Making homemade apricot jam is a delightful way to preserve the summer harvest. Follow this easy guide to create a sweet, tangy spread perfect for toast, pastries, or yogurt.
Ingredients:
- 2 lbs fresh apricots, pitted and chopped
- 1 ½ cups granulated sugar (adjust to taste)
- 2 tbsp lemon juice (balances sweetness)
- 1 tsp vanilla extract (optional, for depth)
Steps:
1. Prep the Apricots: Wash, halve, and pit the apricots. Chop them into small pieces for even cooking.
2. Cook the Fruit: In a large pot, combine apricots, sugar, and lemon juice. Let them sit for 30 minutes to draw out juices, then bring to a boil over medium heat, stirring occasionally.

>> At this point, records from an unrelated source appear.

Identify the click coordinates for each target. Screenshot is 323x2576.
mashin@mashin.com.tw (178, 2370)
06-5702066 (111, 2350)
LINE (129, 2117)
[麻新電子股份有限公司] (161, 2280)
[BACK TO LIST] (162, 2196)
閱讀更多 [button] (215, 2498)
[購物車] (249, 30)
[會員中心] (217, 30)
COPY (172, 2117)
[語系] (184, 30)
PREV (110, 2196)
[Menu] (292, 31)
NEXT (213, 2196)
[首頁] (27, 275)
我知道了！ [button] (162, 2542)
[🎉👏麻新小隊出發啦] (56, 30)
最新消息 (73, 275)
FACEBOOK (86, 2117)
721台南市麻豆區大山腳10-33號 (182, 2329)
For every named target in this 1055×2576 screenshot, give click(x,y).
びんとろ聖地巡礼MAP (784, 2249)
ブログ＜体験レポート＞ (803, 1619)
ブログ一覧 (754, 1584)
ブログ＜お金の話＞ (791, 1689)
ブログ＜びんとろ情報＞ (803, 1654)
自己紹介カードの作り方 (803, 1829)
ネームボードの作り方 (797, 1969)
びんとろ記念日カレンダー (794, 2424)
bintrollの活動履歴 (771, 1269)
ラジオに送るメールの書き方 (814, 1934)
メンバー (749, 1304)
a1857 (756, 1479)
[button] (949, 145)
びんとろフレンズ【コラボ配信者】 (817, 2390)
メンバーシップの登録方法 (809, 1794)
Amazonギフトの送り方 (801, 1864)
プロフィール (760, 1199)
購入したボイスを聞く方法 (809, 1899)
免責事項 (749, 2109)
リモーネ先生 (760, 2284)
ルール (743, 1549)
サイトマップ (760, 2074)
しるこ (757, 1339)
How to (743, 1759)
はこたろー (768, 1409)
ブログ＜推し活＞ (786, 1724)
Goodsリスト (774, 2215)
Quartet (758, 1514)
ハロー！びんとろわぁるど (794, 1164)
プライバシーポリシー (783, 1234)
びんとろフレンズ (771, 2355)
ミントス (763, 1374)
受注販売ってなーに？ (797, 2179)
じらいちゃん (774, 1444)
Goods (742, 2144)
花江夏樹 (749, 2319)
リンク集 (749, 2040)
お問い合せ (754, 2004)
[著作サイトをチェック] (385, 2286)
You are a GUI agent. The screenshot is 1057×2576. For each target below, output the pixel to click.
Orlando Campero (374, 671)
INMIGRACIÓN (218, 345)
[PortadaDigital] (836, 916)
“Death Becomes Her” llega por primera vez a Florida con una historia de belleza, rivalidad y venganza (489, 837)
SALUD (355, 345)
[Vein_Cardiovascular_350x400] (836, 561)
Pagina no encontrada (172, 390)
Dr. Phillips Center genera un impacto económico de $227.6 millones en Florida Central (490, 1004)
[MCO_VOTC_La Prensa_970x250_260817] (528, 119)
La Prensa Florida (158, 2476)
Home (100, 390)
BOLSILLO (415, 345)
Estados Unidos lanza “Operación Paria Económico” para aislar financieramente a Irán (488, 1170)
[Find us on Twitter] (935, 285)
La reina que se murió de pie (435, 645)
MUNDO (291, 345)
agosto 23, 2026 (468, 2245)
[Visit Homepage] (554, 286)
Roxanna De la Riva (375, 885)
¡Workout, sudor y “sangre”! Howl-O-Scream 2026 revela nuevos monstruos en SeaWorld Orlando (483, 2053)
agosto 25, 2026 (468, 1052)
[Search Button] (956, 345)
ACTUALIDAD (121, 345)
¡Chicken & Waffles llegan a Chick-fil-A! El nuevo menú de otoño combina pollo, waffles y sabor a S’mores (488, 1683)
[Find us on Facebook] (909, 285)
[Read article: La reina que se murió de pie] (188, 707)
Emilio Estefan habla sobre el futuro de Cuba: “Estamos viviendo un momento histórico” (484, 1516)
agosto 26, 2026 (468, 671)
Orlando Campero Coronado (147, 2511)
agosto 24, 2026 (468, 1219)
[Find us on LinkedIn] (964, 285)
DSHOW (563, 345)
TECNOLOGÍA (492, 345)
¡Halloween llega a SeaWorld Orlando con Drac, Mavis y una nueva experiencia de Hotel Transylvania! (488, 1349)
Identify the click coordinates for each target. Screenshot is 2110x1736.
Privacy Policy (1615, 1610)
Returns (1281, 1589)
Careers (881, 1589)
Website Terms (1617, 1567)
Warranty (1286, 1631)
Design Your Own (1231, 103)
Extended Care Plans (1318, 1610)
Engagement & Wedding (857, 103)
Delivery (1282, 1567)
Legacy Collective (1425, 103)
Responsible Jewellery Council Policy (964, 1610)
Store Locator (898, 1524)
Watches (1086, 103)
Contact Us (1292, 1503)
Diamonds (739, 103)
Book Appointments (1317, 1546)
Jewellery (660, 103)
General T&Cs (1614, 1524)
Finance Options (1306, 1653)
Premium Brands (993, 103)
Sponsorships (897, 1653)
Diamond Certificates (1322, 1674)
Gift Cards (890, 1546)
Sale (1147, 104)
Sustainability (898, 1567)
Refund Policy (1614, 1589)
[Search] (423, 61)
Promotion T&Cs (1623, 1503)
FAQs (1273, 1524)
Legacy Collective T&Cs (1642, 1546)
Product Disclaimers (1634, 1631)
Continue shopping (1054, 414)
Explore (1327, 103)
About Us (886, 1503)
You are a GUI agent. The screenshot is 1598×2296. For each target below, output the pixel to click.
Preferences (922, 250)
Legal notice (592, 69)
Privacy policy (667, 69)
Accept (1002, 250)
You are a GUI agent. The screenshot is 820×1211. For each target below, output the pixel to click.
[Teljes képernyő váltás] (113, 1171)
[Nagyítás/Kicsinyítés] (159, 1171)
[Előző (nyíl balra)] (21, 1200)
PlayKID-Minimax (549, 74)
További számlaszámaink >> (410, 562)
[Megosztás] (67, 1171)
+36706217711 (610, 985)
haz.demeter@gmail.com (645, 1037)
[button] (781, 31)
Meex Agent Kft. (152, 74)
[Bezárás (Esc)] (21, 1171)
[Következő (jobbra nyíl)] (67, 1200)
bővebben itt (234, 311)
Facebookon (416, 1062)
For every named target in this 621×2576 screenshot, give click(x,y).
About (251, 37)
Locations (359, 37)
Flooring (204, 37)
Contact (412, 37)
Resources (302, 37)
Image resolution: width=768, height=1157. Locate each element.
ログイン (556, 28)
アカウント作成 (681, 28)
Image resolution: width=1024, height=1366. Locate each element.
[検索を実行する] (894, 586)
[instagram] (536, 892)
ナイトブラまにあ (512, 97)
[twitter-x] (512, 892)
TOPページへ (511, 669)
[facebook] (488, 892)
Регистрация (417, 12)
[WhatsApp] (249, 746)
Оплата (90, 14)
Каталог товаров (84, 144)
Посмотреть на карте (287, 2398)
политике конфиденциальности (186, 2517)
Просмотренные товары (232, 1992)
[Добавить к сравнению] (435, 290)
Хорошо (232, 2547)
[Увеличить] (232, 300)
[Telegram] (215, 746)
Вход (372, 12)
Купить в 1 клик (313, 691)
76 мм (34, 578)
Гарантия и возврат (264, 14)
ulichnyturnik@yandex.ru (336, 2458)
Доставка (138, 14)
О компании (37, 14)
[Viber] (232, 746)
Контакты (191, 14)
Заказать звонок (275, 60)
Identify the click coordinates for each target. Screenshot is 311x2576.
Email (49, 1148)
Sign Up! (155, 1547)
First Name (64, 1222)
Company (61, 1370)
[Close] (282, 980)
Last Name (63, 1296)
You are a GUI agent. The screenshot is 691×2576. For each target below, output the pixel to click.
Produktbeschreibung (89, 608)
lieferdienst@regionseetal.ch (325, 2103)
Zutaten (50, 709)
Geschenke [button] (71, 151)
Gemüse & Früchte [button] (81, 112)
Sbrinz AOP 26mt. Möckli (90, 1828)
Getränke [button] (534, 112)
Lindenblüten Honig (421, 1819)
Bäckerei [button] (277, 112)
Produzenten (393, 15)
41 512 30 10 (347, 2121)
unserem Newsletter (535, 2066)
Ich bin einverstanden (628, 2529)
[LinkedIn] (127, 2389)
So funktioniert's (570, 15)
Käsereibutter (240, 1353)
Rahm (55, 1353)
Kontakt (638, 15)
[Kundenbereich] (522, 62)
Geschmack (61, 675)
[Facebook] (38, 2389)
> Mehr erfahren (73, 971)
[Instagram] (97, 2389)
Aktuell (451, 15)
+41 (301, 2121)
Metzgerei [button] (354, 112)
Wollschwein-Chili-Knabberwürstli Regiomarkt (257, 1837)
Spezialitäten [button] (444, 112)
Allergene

3. Simmer and Thicken: Reduce heat to low and simmer for 20–25 minutes, until the mixture thickens and apricots soften. Skim off any foam that forms.
4. Test for Doneness: Place a small spoonful on a chilled plate; if it wrinkles when pushed, the jam is ready.
5. Preserve: Stir in vanilla (if using). Ladle hot jam into sterilized jars, leaving ¼-inch headspace. Seal tightly and process in a water bath for 10 minutes, or simply cool and store in the fridge for up to a month.
Enjoy your vibrant, homemade apricot jam—a taste of summer in every jar!